INSTRUCTIONS TO FOLLOW: Set down the full listing exactly as given. Any pictures are to be left out.
_ _ _ _ _
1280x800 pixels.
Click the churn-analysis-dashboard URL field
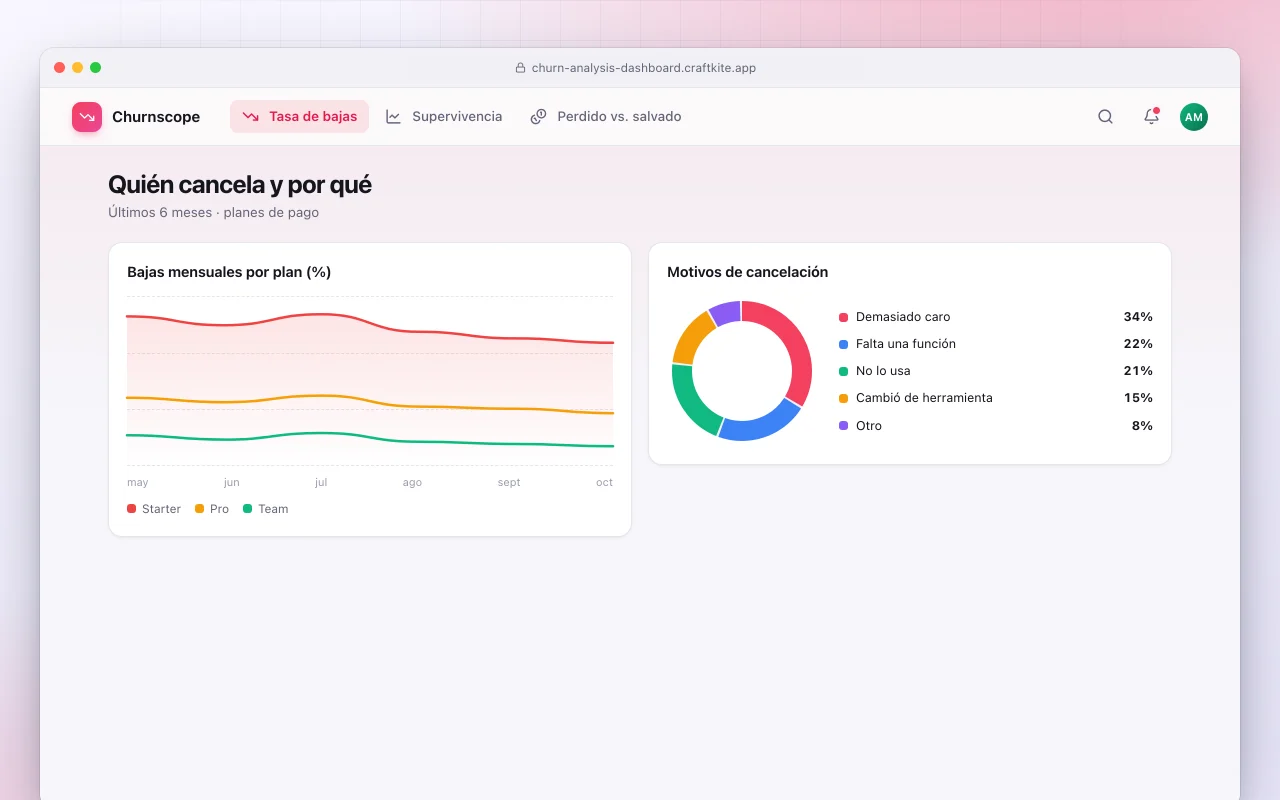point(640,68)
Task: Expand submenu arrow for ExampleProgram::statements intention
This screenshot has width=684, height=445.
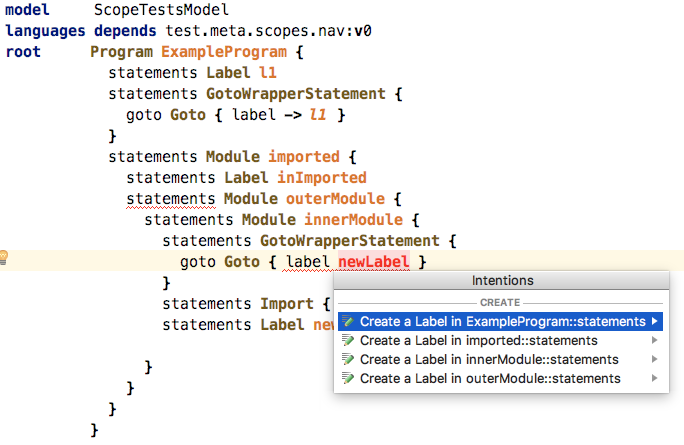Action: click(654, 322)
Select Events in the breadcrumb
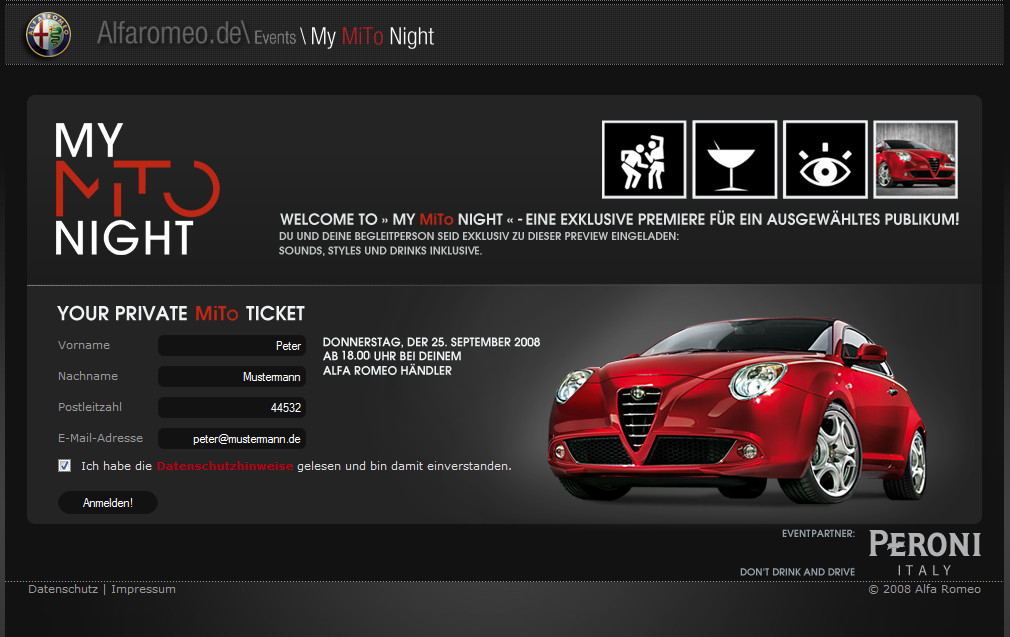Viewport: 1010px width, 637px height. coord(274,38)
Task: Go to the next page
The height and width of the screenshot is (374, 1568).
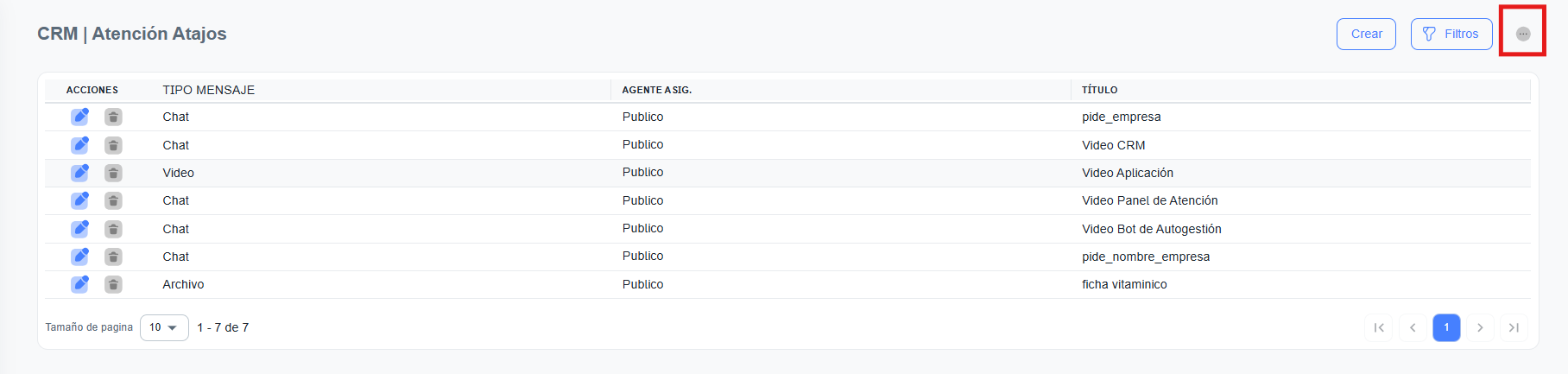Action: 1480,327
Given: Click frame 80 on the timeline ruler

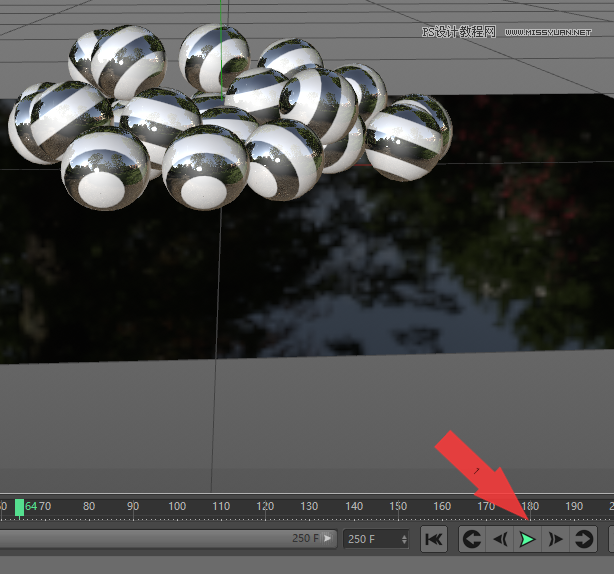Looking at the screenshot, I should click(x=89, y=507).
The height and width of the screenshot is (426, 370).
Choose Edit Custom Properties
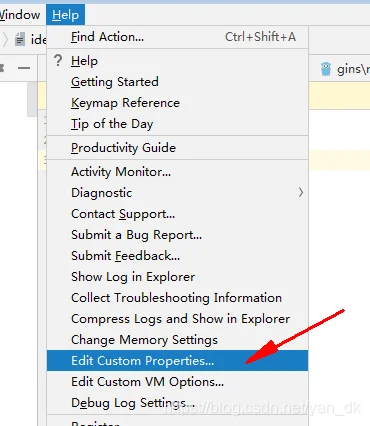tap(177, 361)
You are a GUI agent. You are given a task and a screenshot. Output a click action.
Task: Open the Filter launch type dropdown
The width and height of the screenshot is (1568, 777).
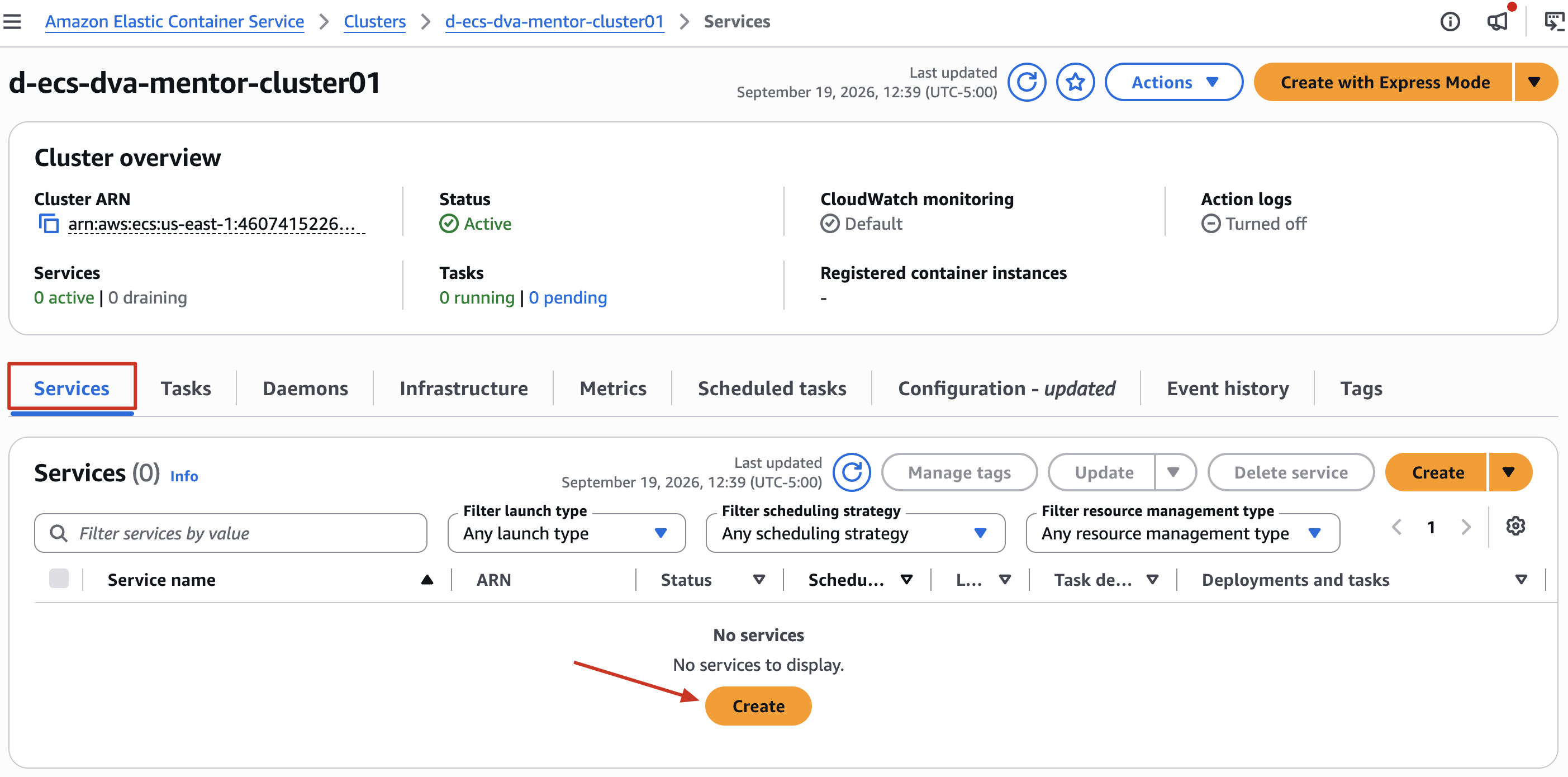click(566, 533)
_ _ _ _ _
FINAL ANSWER:
1280x800 pixels.
Click the churn-analysis-dashboard URL field
point(640,68)
Task: Expand submenu arrow for ExampleProgram::statements intention
This screenshot has width=684, height=445.
Action: click(654, 322)
Select Events in the breadcrumb
Viewport: 1010px width, 637px height. coord(274,38)
Task: Go to the next page
The height and width of the screenshot is (374, 1568).
Action: 1480,327
Given: Click frame 80 on the timeline ruler

Looking at the screenshot, I should click(x=89, y=507).
The height and width of the screenshot is (426, 370).
Choose Edit Custom Properties
tap(177, 361)
You are a GUI agent. You are given a task and a screenshot. Output a click action.
Task: Open the Filter launch type dropdown
The width and height of the screenshot is (1568, 777).
click(566, 533)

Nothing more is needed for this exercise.